→ **Texte fourni**
┌────────
En Pologne, la bonté se dissout mais la beauté reste

 

C’est hypocrite de vouloir, dans un sens, que tout reste immuable,que rien n’évolue, que tout soit “comme avant”. Demander à l’autre de ne pas changer, de ne pas se développer, de ne pas accéder à un certain confort occidental sous prétexte que nous, nous savons à quel point cela peut être destructeur, est un comportement condescendant.

Je ne crois plus être à un paradoxe prés. Je dois donc être condescendant… un peu comme le français adoptif que je suis.

 

Comme un souvenir, je resterai à jamais amoureux de mes années innocentes durant lesquelles mes yeux à peine murs étaient trop jeunes pour voir et comprendre la réalité. Peut-être que ce tableau d’une Pologne idyllique aux couleurs ternes qui s’effacent ne fut jamais qu’une chimère après laquelle je cours. De même que pour beaucoup, la France correspond à l’image du parisien revenant avec sa baguette du boulanger et trainant dans un café, le béret sous le coude, le journal à la main. Il en existe encore mais cette “espèce” s’éteint…

 

La mémoire est sélective, on ne garde que le meilleur sinon on sombrerait dans la déprime… c’est sans doute pour cela que j’aimerai à jamais la Pologne. Pour ces images de carte postale dans lesquelles je pioche à loisir.

 

La Pologne fut bien grise autrefois et dans bien des endroits, elle l’est toujours, mais ceux sont les gens qui la rendaient multicolores, attachante, vibrante… ceux sont ces mêmes gens qui pour beaucoup doivent aujourd’hui, plus qu’avant, batailler dur pour joindre les deux bouts car le capitalisme n’est pas affaire de partage, d’échange mais de compétition, de concurrence.
└────────
→ **Consignes de l'exercice**
a. Dans le texte sur la Pologne, quels adjectifs décrivent ce que les gens rendaient le pays ?
b. Rédigez la suite du texte sur la Pologne, en commençant juste après sa dernière phrase.
Les données ci-dessous forment un ensemble distinct du texte sur la Pologne.

→ **Lignes de données**
┌────────
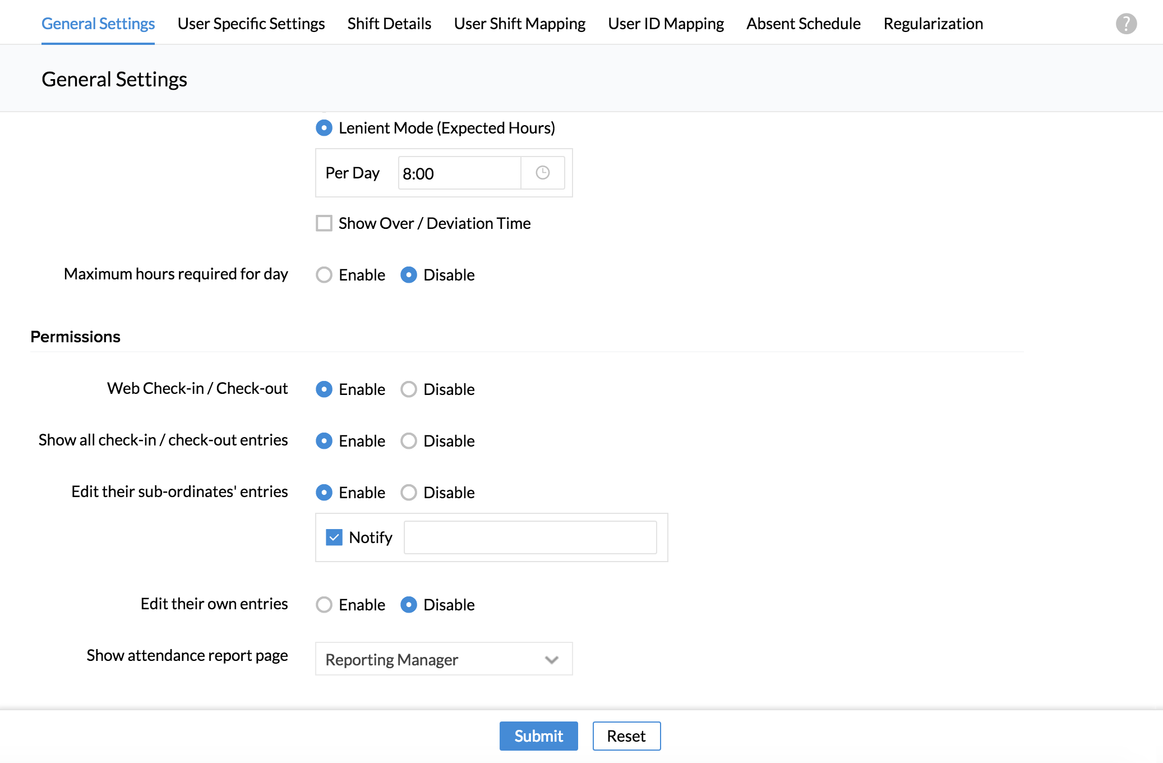Open the Per Day clock time picker
The image size is (1163, 763).
pos(542,173)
└────────
→ **Réponses**
a. multicolores, attachante, vibrante

b.
Avant, on n’avait rien mais on avait au moins les autres, son voisin, avec qui en rire. Aujourd’hui, la pauvreté est affaire d’exclusion, de solitude… la consommation à outrance aussi car elle vous coupe de la réalité.

 

Pourtant, on ne peut pas blâmer l’argent qui permet de préserver des trésors architecturaux longtemps délaissés, de mettre à jour, si cela est fait dans un but de préservation du patrimoine, une partie des joyaux naturels pour que le reste soit protégé. Dans ce cas, l’argent est un moyen, non une fin, lorsque c’est le contraire, il n’arrange rien, il détruit dans le but de profits à courts termes.

Cependant, ne vous y trompez pas, il y a encore beaucoup de choses à découvrir en Pologne et ailleurs. J’espère trouver les mots et les images pour vous les montrer ! Ces mots d’aujourd’hui ne sont que le reflet d’une certaine nostalgie qui me baigne lorsque les premiers signes de l’automne pointent le bout de leur nez.